### [WHAT THE TASK ASKS]
Up to and including the line with "Viewport: 1512px width, 803px height.", please set down the entries below exactly, starting from the first line.

Top of EXERCISE MATERIALS

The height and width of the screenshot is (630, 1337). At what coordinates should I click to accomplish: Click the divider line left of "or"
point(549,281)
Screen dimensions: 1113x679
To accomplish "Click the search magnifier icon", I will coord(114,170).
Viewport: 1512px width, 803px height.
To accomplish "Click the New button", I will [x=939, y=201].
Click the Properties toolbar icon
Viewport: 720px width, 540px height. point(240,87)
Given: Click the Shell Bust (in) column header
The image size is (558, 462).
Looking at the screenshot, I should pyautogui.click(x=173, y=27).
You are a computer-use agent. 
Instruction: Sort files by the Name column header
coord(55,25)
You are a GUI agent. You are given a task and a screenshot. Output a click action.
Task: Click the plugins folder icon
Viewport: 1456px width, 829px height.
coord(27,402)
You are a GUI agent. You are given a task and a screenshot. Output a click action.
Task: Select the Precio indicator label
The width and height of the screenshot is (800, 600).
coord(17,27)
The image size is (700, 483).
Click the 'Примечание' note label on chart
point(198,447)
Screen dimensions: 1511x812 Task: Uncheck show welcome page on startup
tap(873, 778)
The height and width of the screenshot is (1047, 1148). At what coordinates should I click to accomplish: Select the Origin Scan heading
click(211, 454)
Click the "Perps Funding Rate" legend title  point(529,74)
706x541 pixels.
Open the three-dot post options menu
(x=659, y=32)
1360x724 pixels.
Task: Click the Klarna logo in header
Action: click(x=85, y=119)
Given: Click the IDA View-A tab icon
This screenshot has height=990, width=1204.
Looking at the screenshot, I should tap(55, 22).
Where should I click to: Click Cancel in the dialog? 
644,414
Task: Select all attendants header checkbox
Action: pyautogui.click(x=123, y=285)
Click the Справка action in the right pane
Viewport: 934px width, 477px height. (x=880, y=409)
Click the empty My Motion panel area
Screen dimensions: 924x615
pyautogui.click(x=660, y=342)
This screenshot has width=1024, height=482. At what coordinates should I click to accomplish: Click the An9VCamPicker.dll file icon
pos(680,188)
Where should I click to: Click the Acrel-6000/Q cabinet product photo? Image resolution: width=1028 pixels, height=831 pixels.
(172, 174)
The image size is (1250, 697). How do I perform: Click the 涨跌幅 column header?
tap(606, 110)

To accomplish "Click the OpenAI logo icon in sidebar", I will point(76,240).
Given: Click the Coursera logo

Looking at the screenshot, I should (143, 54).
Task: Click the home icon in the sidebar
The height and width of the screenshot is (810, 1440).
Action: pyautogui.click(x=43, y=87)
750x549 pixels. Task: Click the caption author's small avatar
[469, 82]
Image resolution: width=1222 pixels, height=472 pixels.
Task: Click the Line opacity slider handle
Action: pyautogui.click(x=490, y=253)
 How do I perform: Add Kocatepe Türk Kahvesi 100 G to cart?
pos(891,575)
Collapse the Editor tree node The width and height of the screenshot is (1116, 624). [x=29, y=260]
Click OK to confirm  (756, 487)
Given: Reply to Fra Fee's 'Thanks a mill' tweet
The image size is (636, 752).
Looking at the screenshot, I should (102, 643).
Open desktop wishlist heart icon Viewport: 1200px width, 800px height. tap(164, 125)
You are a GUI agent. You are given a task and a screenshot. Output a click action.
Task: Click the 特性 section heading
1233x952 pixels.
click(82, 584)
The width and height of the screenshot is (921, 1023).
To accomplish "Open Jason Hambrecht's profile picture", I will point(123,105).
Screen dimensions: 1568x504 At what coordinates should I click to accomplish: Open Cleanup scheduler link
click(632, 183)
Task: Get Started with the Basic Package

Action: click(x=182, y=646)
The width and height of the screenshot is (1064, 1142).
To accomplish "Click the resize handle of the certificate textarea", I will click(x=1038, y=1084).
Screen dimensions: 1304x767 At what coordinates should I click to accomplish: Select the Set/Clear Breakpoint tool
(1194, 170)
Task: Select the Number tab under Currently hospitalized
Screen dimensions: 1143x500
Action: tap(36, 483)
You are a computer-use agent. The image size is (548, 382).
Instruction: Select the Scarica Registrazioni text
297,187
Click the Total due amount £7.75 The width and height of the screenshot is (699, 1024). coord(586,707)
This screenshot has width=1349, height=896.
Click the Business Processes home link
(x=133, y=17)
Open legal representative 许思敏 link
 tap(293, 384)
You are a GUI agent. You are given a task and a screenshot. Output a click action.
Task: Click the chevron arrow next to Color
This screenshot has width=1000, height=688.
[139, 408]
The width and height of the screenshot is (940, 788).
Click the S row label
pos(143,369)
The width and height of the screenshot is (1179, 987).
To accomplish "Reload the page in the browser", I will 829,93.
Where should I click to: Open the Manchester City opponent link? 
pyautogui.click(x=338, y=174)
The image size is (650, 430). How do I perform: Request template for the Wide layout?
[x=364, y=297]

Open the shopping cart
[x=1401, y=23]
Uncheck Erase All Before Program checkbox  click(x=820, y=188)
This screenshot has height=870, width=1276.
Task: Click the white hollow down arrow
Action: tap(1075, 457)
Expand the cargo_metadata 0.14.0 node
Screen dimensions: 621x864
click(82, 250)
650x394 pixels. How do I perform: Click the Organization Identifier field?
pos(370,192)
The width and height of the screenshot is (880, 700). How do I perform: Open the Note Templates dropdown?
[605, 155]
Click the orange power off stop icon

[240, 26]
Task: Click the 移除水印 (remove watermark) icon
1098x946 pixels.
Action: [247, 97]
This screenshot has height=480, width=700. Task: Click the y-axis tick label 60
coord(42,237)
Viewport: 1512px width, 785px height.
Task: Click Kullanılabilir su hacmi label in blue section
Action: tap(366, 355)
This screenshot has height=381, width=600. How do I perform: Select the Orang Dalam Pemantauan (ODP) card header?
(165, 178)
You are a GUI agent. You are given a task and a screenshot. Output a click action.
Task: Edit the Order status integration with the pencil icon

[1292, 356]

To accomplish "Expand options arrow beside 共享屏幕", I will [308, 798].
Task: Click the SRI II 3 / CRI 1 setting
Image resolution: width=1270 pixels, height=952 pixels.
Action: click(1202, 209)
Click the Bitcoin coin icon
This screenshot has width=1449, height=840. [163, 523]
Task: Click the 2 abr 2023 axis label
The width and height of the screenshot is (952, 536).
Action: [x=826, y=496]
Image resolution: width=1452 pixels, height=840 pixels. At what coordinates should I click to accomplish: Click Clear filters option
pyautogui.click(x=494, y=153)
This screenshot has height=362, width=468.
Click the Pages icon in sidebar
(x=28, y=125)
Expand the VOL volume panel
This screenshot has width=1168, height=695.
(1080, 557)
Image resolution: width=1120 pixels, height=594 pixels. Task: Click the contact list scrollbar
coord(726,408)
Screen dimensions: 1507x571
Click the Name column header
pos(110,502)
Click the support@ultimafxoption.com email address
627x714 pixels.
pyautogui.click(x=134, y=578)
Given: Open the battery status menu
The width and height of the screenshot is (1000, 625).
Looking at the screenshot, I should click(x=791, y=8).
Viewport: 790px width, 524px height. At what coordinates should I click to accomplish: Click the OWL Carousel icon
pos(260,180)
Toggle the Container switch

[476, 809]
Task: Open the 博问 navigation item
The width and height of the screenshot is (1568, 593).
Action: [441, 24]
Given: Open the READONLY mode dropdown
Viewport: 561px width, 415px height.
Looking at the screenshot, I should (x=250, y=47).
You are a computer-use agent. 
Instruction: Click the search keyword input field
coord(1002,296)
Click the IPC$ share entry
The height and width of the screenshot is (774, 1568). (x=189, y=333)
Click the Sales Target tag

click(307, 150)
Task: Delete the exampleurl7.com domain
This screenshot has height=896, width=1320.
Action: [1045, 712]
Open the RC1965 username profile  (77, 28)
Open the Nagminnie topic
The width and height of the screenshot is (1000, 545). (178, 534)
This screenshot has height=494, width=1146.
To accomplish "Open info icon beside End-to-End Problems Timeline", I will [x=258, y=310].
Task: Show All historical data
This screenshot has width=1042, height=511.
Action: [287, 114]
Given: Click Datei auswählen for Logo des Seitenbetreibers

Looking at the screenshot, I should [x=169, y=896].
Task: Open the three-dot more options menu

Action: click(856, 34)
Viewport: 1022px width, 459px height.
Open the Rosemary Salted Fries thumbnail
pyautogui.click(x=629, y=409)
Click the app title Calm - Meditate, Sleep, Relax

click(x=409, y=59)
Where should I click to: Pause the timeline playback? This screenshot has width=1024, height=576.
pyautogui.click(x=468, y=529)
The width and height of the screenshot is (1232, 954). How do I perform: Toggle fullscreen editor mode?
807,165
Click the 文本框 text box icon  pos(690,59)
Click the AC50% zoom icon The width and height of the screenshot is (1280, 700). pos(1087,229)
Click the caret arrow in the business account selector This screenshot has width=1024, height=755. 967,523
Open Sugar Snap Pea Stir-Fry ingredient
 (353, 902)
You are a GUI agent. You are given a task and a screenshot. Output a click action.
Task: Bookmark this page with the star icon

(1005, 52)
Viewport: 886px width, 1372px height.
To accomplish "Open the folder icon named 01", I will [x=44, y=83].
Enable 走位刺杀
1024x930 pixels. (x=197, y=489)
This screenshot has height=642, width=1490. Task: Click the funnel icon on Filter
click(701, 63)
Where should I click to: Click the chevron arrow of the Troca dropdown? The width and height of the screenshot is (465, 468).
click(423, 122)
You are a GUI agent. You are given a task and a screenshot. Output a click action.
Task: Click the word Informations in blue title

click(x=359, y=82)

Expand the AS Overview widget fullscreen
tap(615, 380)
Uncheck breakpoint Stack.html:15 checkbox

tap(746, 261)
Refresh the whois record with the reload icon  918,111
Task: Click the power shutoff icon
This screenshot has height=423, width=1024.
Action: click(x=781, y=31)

Bottom of EXERCISE MATERIALS

### [OUTPUT OF THE EXERCISE]
The height and width of the screenshot is (630, 1337). At what coordinates should I click to accomplish: Click the divider line left of "or"
point(549,281)
Screen dimensions: 1113x679
To accomplish "Click the search magnifier icon", I will coord(114,170).
Viewport: 1512px width, 803px height.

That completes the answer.